» **TEXT FOR ANALYSIS**:
In 1909, famous French psychiatrist Raoul Leroy experienced a bizarre mental phenomenon. Before him stood many figures, all colorful, friendly, and varying in appearances, but all sharing one characteristic – they were absolutely tiny. Leroy went on to outline these miniature characters in a paper, and dubbed them "lilliputian hallucinations", after the diminutive folk that inhabited Lilliput in Jonathan Swift's Gulliver’s Travels.
Now, researcher Dr Jan Dirk Blom has explored this mental disorder in a systematic review of studies into lilliputian hallucinations, including how rare they are, how they are treated, and whether they pose a threat to those that suffer from them, published in Neuroscience and Biobehavioural Reviews.
Those that suffer lilliputian hallucinations see an array of different characters, which roam the world in front of them and sometimes interact with the person. But this is no small gathering – these figures appeared in their thousands and, in some cases, even millions. Standing at an average height of just 23 centimeters (9 inches), these figures could be present for just a few seconds, or decades.
“They involved tiny men, women, children, gnomes, imps, or dwarfs, often strikingly dressed as harlequins, clowns, dancers, soldiers, peasants, ‘mandarins’, ‘caftan wearers’, and so on. A recurring comment was that the figures were ‘rendered in exquisite detail’,” writes Professor Blom.
In the review, Blom examined 145 case reports, which included 226 case descriptions, and looked for common themes between the presentations. Many of these case reports dated back decades, so reliability and how complete the records were varied greatly, but Blom worked with the available resources as faithfully as possible.

[Stored data]
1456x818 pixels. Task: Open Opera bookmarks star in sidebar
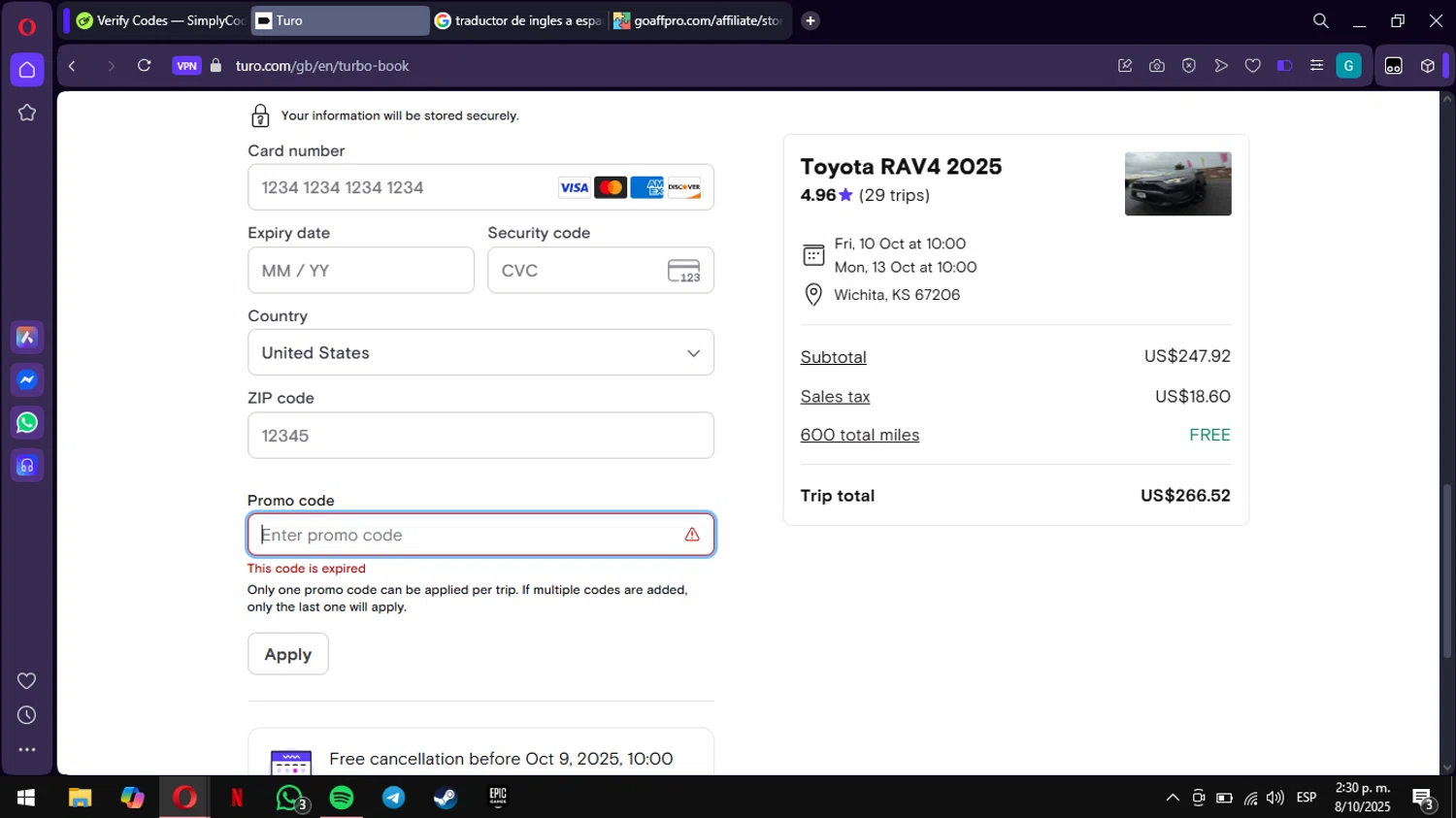[x=27, y=113]
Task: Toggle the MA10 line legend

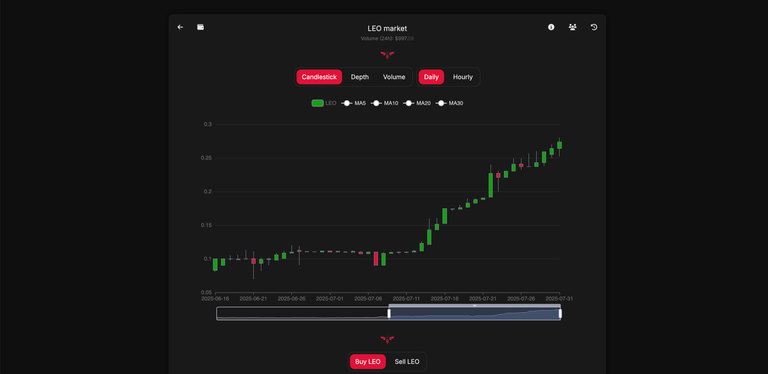Action: (x=385, y=103)
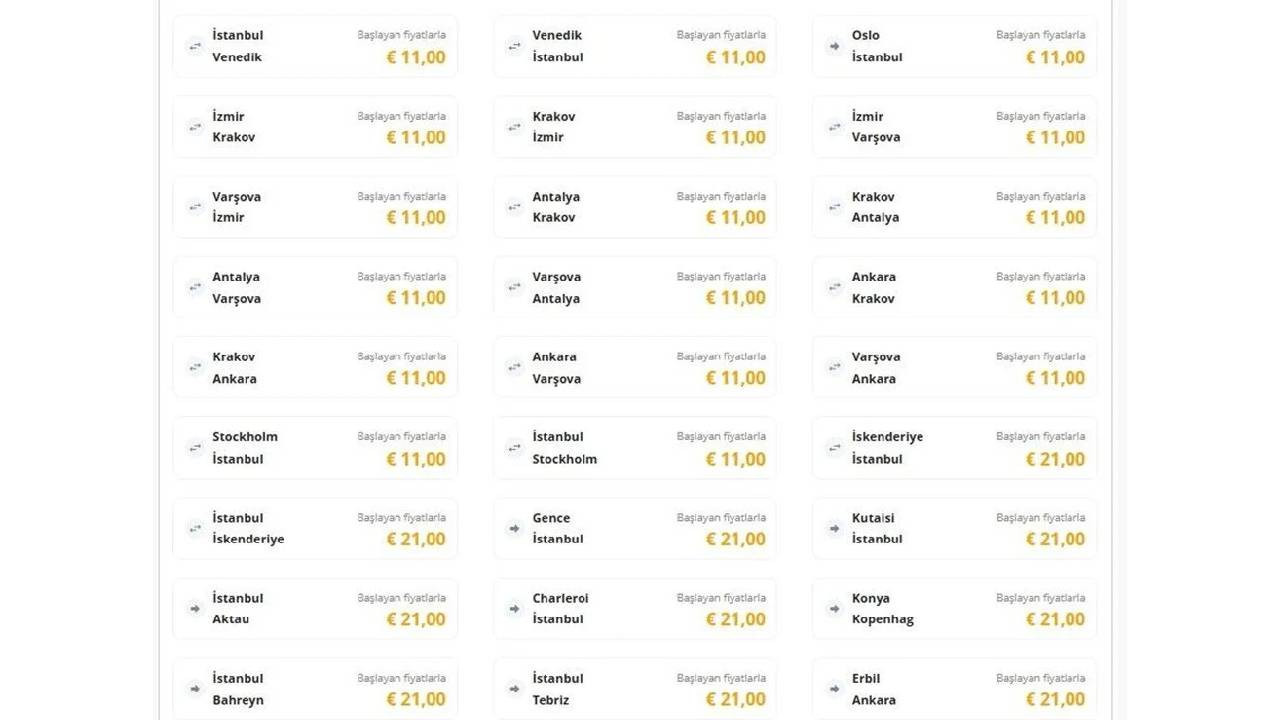
Task: Click one-way arrow icon for Konya–Kopenhag
Action: (834, 608)
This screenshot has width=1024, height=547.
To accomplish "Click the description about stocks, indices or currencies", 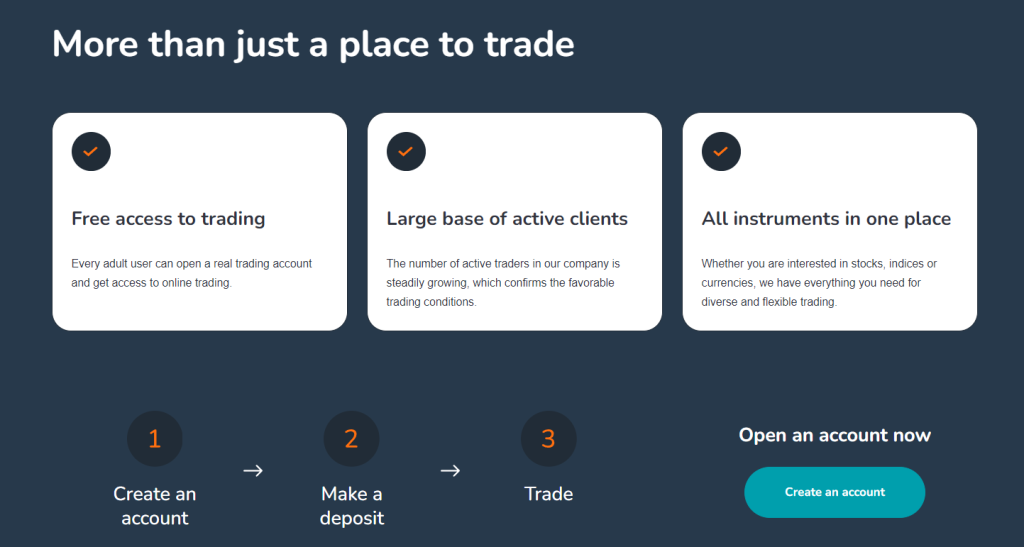I will pos(819,283).
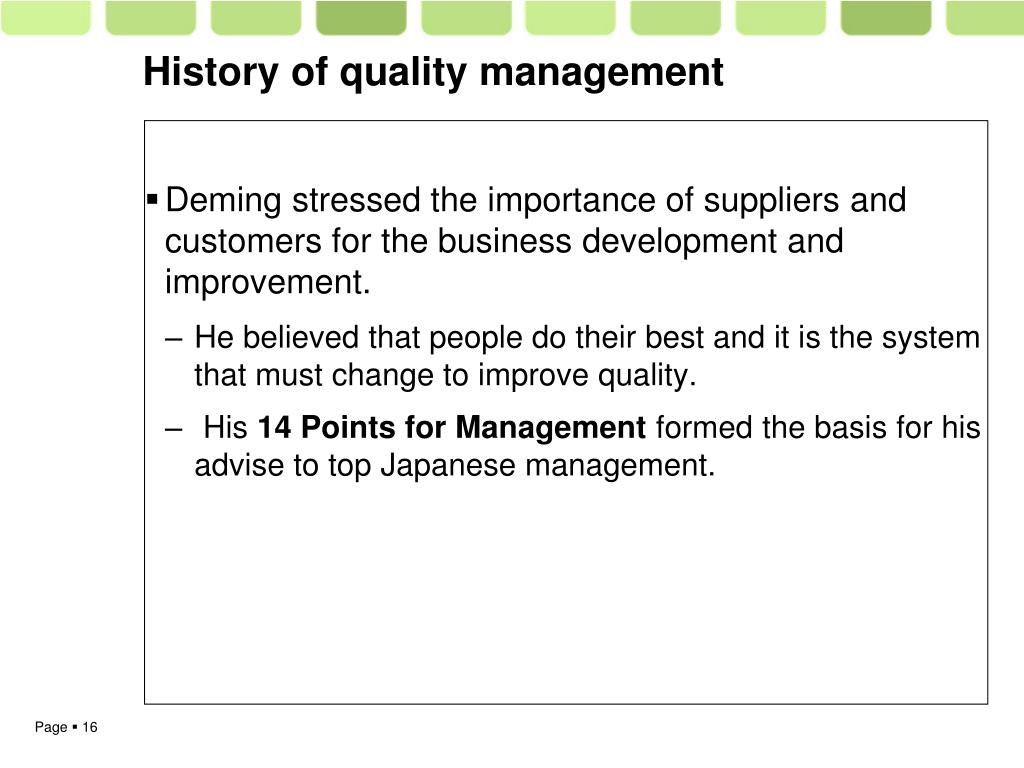Click the first light green block in header
Screen dimensions: 1024x768
click(45, 18)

» **WORK INSTRUCTION 1**:
Answer these questions using the text on lilliputian hallucinations:
(a) In what year did Raoul Leroy experience the phenomenon?
(b) In which journal was the review by Dr Jan Dirk Blom published?
(c) How many case descriptions did the case reports examined by Blom include?
» **WORK INSTRUCTION 2**: Carry the text on lilliputian hallucinations forward from its final sentence.
The lines stored here have no connection to the text on lilliputian hallucinations.

» **EXERCISE RESULT 1**:
(a) 1909
(b) Neuroscience and Biobehavioural Reviews
(c) 226

» **EXERCISE RESULT 2**:
Using numbers from historical studies, Blom estimated that around 30-80 clinical psychiatric patients per 10,000 will experience lilliputian hallucinations, making them markedly rare. However, these hallucinations were not as harmless as Leroy originally thought, with 18 percent of all the hallucinations becoming chronic and 8 percent of patients dying whilst experiencing them. It's likely the hallucinations didn’t directly cause these deaths, but the underlying causes of them may have significantly contributed. Alongside this, the review also disproved Leroy’s previous statements about the figures being friendly and affable, as the majority of hallucinations (46 percent of all cases) were associated with negative feelings, such as "frightening" or "annoying".
To understand how these hallucinations occurred, Blom looked at correlations between their presentation and other psychiatric conditions. In 50 percent of cases, these miniature figures appeared when the patient had schizophrenia spectrum disorder, alcohol use disorder, or loss of vision, while the other 50 percent had a large array of other potential causes. It is likely they are directly caused by other neurological conditions, and Blom suggests treatment should be aimed at the prevailing issue and not the hallucinations themselves.